Le conseguenze non si riflettono solo sull’area dell’Amazzonia, ma su tutto il pianeta, perché le foreste pluviali sono fondamentali per l’equilibrio climatico: neutralizzano le emissioni di carbonio, e secondo gli scienziati sono la migliore arma per contrastare il riscaldamento globale.

 

LA DIGA DI BELO MONTE E LA MINACCIA PER L’AMAZZONIA

Una delle aree più colpite dalla deforestazione è lo Stato del Parà, in Brasile, soprattutto per l’espansione dell’agricoltura. Ma ad aggiungere danni su danni è stata la costruzione della centrale idroelettrica di Belo Monte, la terza più grande del mondo, entrata in funzione nel 2015: ha preso il posto di 500 kmq di foresta amazzonica che attraversa due riserve indigene, e prende l’80% dell’acqua del fiume Xingu. L’impatto è stato enorme, sulla fauna tra cui tartarughe e pesci, e sulla popolazione, la cui principale fonte di sostentamento è rappresentata dalla pesca, tanto che decine di migliaia di indigeni sono già stati costretti ad abbandonare le proprie terre.
Ironia della sorte, la diga viola le norme della costituzione brasiliana e del diritto internazionale, ma ha avuto comunque la licenza con la promessa di aumentare il tasso di occupazione nella zona.

 

ESTINTO L’ARA DI SPIX, PROTAGONISTA DEL FILM “RIO”

Foto: Earth Strike NYC

Ormai è solo nel film d’animazione che possiamo vedere questo pappagallo blu. Lo scorso settembre, l’associazione BirdLife International, una delle più importanti per la salvaguardia degli uccelli, ha diffuso un report in cui annunciava la scomparsa di 8 specie (la metà in Brasile), tra cui l’Ara di Spix, ormai estinte in natura. Per il loro responsabile scientifico, la colpa è da attribuire soprattutto alla deforestazione in Amazzonia, che ha causato la distruzione del loro habitat.
Se per alcuni uccelli non c’è più speranza, per l’Ara di Spix resta quella delle poche decine di esemplari in cattività, che gli esperti auspicano di poter reintrodurre in natura. Il pappagallo protagonista di “Rio” alla fine riesce a tornare in libertà e salvare la propria specie dall’estinzione; chissà se la realtà sarà all’altezza della finzione…

 

… E GLI ALTRI ANIMALI A RISCHIO ESTINZIONE

Anche il WWF ha deciso di partecipare alla “10 years challenge”, rivelando qualche dato su alcune specie animali, ricordando come stavano le cose 10 anni fa.

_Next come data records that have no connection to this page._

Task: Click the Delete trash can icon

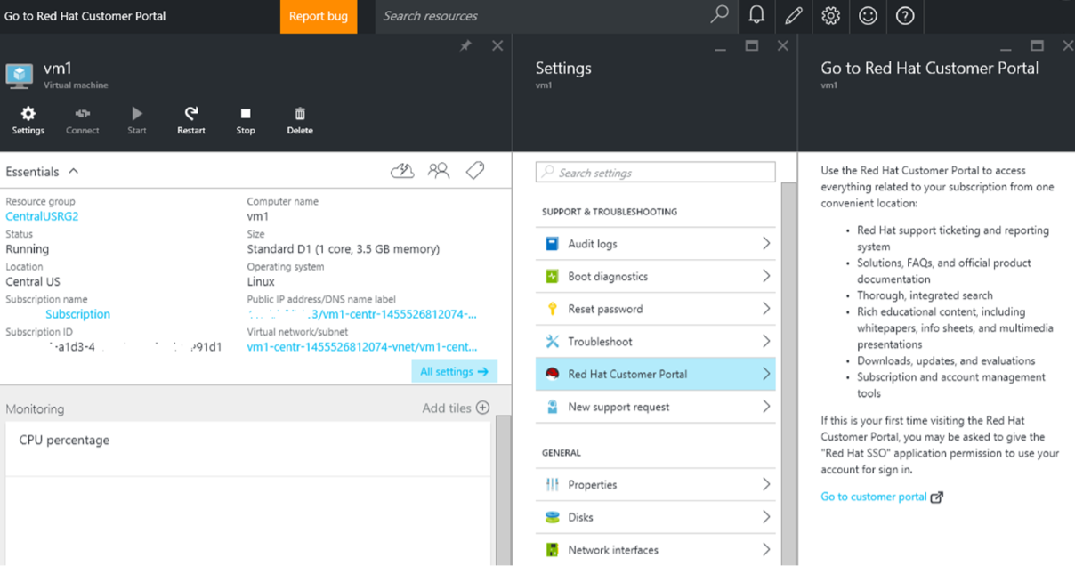Action: coord(300,114)
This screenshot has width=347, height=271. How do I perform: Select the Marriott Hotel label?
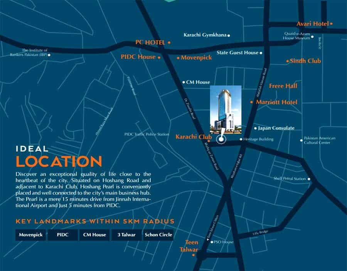coord(277,102)
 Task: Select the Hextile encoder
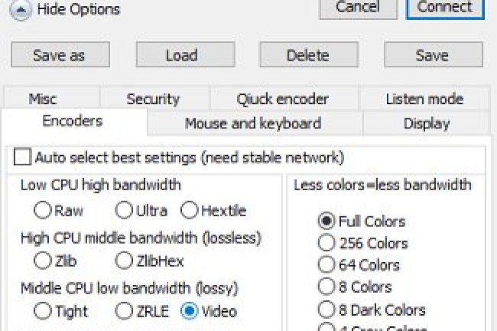pyautogui.click(x=189, y=209)
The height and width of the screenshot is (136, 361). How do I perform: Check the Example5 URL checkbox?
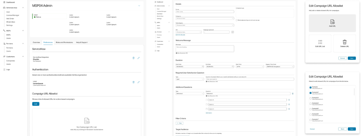coord(311,109)
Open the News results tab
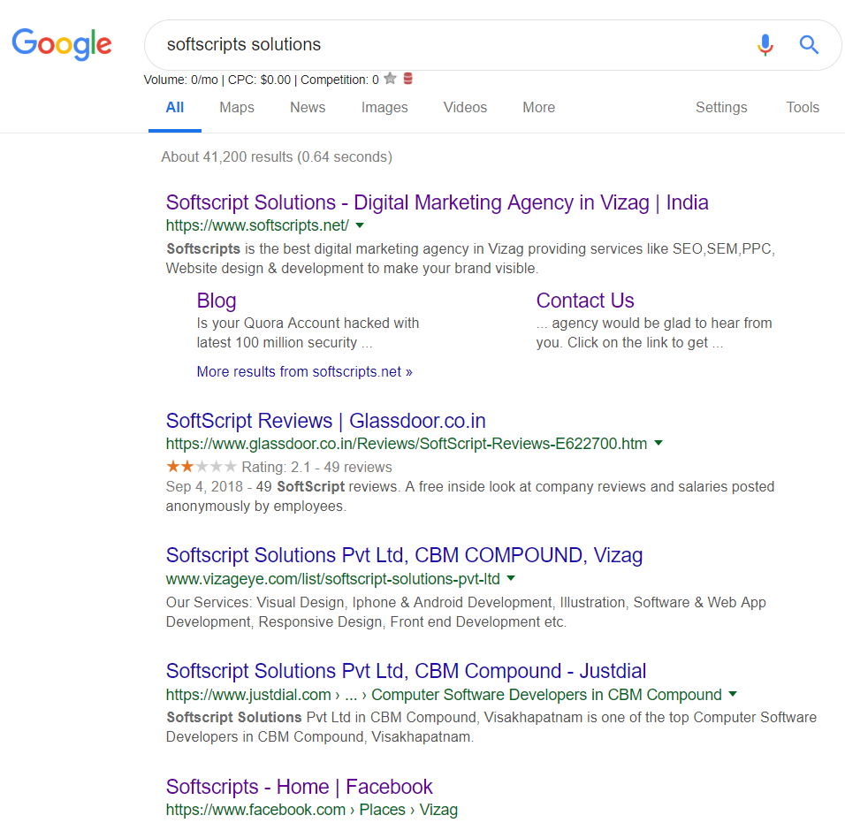Viewport: 845px width, 823px height. [x=308, y=108]
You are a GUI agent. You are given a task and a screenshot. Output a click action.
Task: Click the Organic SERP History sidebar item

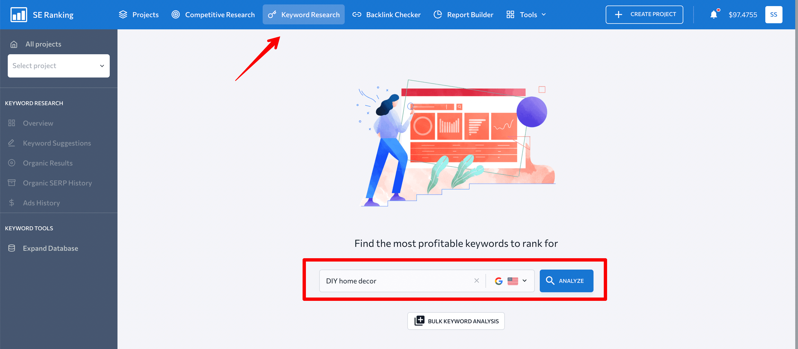click(58, 182)
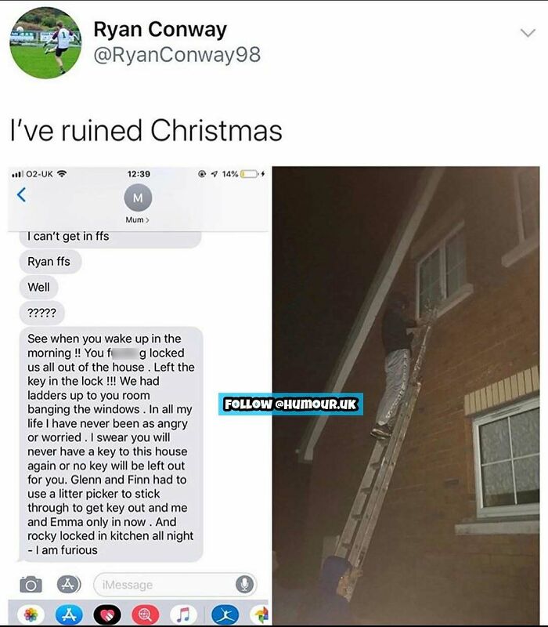Focus the iMessage text input field
The height and width of the screenshot is (627, 548).
pos(175,585)
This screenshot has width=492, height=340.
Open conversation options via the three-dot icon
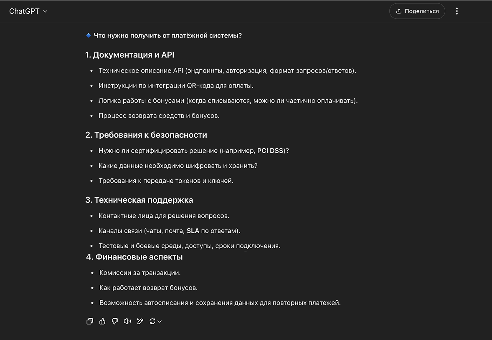click(x=457, y=11)
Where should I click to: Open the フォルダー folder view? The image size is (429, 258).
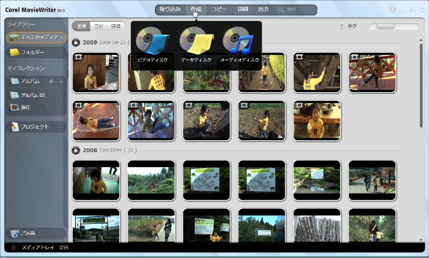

Gli elefanti sono da sempre minacciati per via delle loro zanne in avorio, ma in 10 anni questo commercio ha avuto un’impennata: il bracconaggio è costato la vita a 144.000 elefanti africani (ne restano solo 415.000).
Anche i rinoceronti sono vittime della caccia al loro corno, aumentata del 9000% e con oltre 4000 rinoceronti uccisi in 10 anni nel solo Sud Africa. Delle 30 specie di rinoceronti, ne sono rimaste solamente 5, tra Asia e Africa, tutte classificate come in pericolo di estinzione.
Situazione critica anche per i leoni, uno dei trofei di caccia preferiti dai bracconieri: dei 100.000 esemplari di leone africano ne sono rimasti una piccola parte, un numero che varia tra 16.500 e 30.000. Va ancora peggio alla sottospecie del leone asiatico, appena 350 individui.

 

LO SBIANCAMENTO DELLA GRANDE BARRIERA CORALLINA

Foto: www.ambienteambienti.com

Uno studio pubblicato sulla rivista Nature nel marzo 2017 annunciava che la Grande Barriera Corallina australiana è praticamente morta: si è assistito a uno sbiancamento dei coralli mai visto prima (nella parte nord, quasi il 90%), a causa dell’innalzamento delle temperature. Cosa succederà adesso? Potrebbero anche nascere dei nuovi coralli, ma è un processo molto lento, occorrono almeno 10 anni, e comunque potrebbero fare la stessa fine. Secondo uno degli autori della ricerca, se non si trova una soluzione al riscaldamento globale, potremmo dover dire addio a una delle 7 meraviglie del mondo.